Throughout this blog series, we will embark on a thrilling adventure to construct a computer from scratch. We will utilise the software and hardware simulators provided by nand2tetris alongside the informative guidebook, “The Elements of Computing Systems: Building a Modern Computer from First Principles.” Come join us as we look at the complicated interplay of hardware and software that drives modern computing by breaking it down into computer architecture. Let us begin by exploring the major abstractions that underpin the design of a typical computing system.

The hierarchical design of computer systems
Computer systems are built in layers, with each layer offering abstract services and building blocks for the layer above. This hierarchical technique reduces the complexities of computer design and development. Here’s a breakdown of these layers, from the most basic to the most abstract:

Digital Logic Level: This is where computer hardware gets its foundation. It all comes down to simple electronic circuits like multiplexers, flip-flops, and gates. They serve as the foundation for circuits that are more intricate.

Moving up a level, we have the microarchitecture. This is all about designing the processor and its components. We’re talking about things like the registers, Arithmetic Logic Unit (ALU), and control units. It’s all about figuring out how the CPU will actually execute instructions.

That being said, the Instruction Set Architecture (ISA). This is like the bridge between software and hardware. It lays out the specific set of instructions that a processor can execute, as well as how they’re represented in binary form.

Now, the Operating System Level. The operating system is used in that case. It offers services to the application software and oversees all hardware resources. In essence, it handles all the intricate details in the background, resulting in an intuitive software development interface.

At last , the Application Level is presented. Application software works with the operating system at its most advanced level to carry out particular functions for users. Everything from word processors to web browsers and gaming is included in this level.

We frequently overlook the complex layers that function beneath the surface of a computer when we use one. We often consider it to be as simple as writing a programme that executes on a machine and completes our task. But actuality is much more complicated. To understand and carry out the instructions, the computer carefully breaks down the programme, reads the code, and converts it into binary form. The tiered mechanism that drives everything from binary execution to high-level code is what actually opens our daily computer experiences.
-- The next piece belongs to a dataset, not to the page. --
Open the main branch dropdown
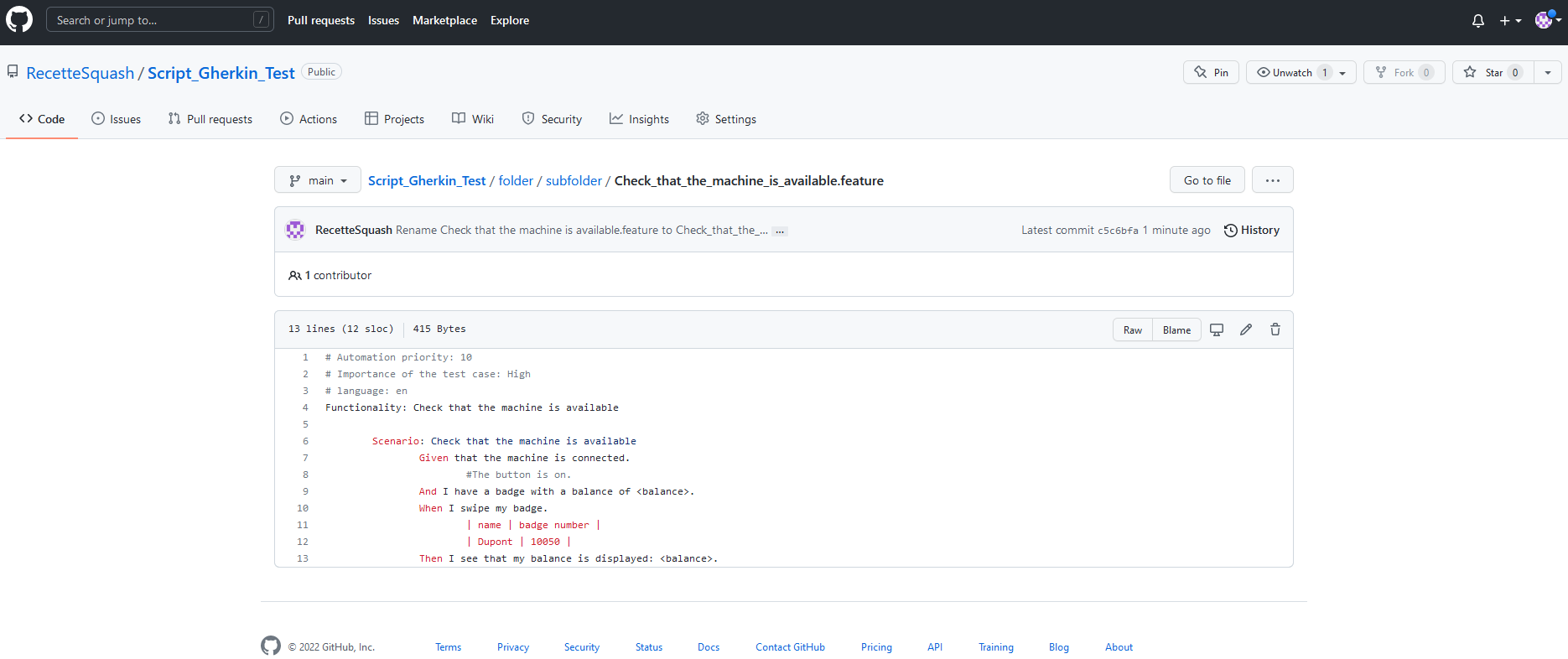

Machine language is just a collection of binary codes that everyone agrees on. It’s like an abstract idea that needs to be brought to life through hardware architecture. This architecture is then implemented using a specific chip set that contains registers, memory units, the ALU, and other useful components. Each of these hardware devices is comprised of a number of elementary logic gates. These gates can be constructed using fundamental gates such as NAND and NOR, which are made up of a collection of tiny switching devices, typically transistors. I won’t get into the nitty-gritty specifics because that’s where computer science meets physics, and things get pretty confusing.

As we get started on the adventure of creating a computer from scratch, we begin with the fundamental building blocks: logic gates. While we will not physically implement these gates, we will define their logical behaviour with Hardware Description Language (HDL). The logical behaviour of these gates is the same across all computers, independent of the materials or fabrication techniques utilised. This consistency originates from the basic laws of digital logic, which are unaffected by physical implementation.

To understand how to design logic gates, we must first grasp their function. Logic gates are physical devices that perform Boolean functions These Boolean functions are algebraic expressions derived from Boolean variables and operations. They define how output values are determined by input values and can be represented in truth tables that list all possible input combinations and their matching outputs. Boolean algebra is a mathematical framework used to analyse and develop logical systems.It works with binary variables, which can only have one of two values: true (1) or false(0). AND, OR, and NOT are the fundamental operations of Boolean algebra, establishing the framework for more complex equations and processes.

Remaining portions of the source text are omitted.